Back in April 2019, seven climate groups, including Friends of the Earth Netherlands and Greenpeace, sued the company on behalf of thousands of Dutch citizens. The lawsuit alleged that Shell is a major threat to human rights.
The lawsuit further stated that Shell continues to invest billions of dollars in fossil fuel production and refining in an era that’s seeing a rapid move away from fossil fuels.
Dutch courts heard the lawsuit this past May. And the court’s decision was heard around the world by every oil and gas company.
In short, the court ordered Shell to reduce its carbon dioxide emissions by 45% by 2030.
Although Shell previously set targets to cut the carbon intensity of its operations by 20% by 2030, the courts said that this wasn’t good enough.
Besides, the courts remarked, Shell’s climate policy was “not concrete and [was] full of conditions.”
Shell is planning to appeal the court’s order. Its CEO is rejecting what he calls “absolute reduction targets.”

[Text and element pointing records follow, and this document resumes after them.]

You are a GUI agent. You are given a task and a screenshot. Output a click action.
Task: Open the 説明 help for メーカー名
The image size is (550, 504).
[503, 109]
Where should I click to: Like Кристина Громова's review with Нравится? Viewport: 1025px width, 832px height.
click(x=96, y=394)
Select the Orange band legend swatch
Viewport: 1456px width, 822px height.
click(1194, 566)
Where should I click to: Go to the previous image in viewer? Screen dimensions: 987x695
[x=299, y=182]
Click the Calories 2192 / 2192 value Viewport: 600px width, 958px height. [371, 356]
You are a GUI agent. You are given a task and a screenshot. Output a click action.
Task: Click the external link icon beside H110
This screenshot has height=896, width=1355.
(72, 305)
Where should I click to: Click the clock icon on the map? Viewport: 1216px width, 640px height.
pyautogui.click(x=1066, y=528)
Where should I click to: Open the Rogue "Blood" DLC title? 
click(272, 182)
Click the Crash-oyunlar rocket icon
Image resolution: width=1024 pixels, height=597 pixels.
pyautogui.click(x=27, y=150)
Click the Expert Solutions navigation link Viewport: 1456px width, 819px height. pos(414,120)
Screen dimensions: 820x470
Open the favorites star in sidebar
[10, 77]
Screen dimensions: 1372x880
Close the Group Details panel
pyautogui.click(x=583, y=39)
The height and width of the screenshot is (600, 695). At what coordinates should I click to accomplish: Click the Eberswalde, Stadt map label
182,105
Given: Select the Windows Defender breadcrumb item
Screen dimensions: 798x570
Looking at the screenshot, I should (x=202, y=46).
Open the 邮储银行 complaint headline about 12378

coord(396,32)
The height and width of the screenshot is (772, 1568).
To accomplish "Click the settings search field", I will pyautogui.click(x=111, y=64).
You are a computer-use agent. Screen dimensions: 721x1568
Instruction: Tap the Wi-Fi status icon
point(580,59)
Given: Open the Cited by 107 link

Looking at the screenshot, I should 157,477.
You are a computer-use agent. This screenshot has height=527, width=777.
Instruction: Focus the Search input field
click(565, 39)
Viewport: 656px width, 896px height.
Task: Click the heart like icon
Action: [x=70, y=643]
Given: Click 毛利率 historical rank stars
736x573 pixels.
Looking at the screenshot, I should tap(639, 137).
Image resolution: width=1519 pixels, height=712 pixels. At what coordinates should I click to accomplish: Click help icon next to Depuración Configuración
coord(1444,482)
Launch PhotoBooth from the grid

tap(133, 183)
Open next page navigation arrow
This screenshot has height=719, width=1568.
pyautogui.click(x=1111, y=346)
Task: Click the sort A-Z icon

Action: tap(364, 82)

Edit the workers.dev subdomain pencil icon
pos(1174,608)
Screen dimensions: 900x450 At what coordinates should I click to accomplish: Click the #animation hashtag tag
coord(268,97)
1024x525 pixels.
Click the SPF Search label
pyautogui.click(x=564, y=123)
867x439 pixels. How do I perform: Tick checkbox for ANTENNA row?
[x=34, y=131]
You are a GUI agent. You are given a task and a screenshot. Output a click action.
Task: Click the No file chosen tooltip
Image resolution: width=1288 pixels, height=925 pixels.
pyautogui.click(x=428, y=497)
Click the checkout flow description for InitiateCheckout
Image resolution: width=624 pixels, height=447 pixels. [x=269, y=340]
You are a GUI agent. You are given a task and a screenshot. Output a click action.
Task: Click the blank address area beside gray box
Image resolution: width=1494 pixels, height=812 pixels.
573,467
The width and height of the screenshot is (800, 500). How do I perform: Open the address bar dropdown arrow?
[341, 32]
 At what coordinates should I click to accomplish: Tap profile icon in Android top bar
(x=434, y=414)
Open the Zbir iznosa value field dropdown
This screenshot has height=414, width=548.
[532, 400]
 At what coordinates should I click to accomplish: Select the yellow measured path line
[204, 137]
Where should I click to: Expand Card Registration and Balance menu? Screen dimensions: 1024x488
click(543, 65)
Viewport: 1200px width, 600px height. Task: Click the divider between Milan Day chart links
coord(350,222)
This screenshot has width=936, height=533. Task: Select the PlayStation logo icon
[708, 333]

He believes that reducing emissions at this point in time can be made possible only by shrinking the company’s business. And from Shell’s point of view, reducing the size of its operations isn’t a great business plan.
I can see the CEO’s point. But oil and gas companies are late to the climate change party.
In Shell’s case, shareholder activists convinced Dutch courts that the company wasn’t taking climate change seriously enough. It’s the first time that environmental groups have successfully forced an oil major to change its climate strategy and cut its emissions.
Shell is facing other climate lawsuits too, including several here in the U.S. The decision by Dutch courts could provide plenty of ammunition for them.
But Shell isn’t the only company being scolded…
Hedge Fund Taking Charge
Exxon Mobil’s (NYSE: XOM) lack of movement on climate change is quickly gaining shareholder attention. One of those shareholders is a tiny, little-known hedge fund called Engine No. 1.
It owns just 0.02% of Exxon’s outstanding shares. And prior to its action against Exxon, it hadn’t been an activist on oil and gas issues.
Up until now, Exxon has largely ignored investor demands for the company to change its stance on climate change. Frankly, its lethargic movement and lackluster views on environmental issues were a recipe for drastic change.
And that’s exactly what it got.
This past December, Engine No.1 started agitating for the oil and gas giant to change. It wanted Exxon to diversify its business interests, and it wanted the company to come up with a comprehensive plan to tackle climate change.
It all came to a head in late May at Exxon’s annual shareholder meeting. That’s where Engine No. 1 captured two seats on Exxon’s board.
It was an unprecedented outcome, especially in the world of Big Oil. And it was certainly a big embarrassment for Exxon.
The Engine No. 1 representatives criticized Exxon’s financial performance. But they had even more to say on the oil giant’s stance on climate change.
They argued at the meeting that the current Exxon board has little or no expertise in managing the company’s role in the energy transformation taking place today.
With its two board seats, Engine No. 1 can now try to steer the fumbling oil giant in the right direction.
Fossil Fuels Losing Steam
The actions at Exxon and Shell are just the beginning. Investors who continue to invest in fossil fuel companies are at an increasingly high risk of losing capital.
More importantly, many of the fat dividends these companies currently pay are going to be severely cut. Besides, there are plenty of profitable renewable energy companies to invest in.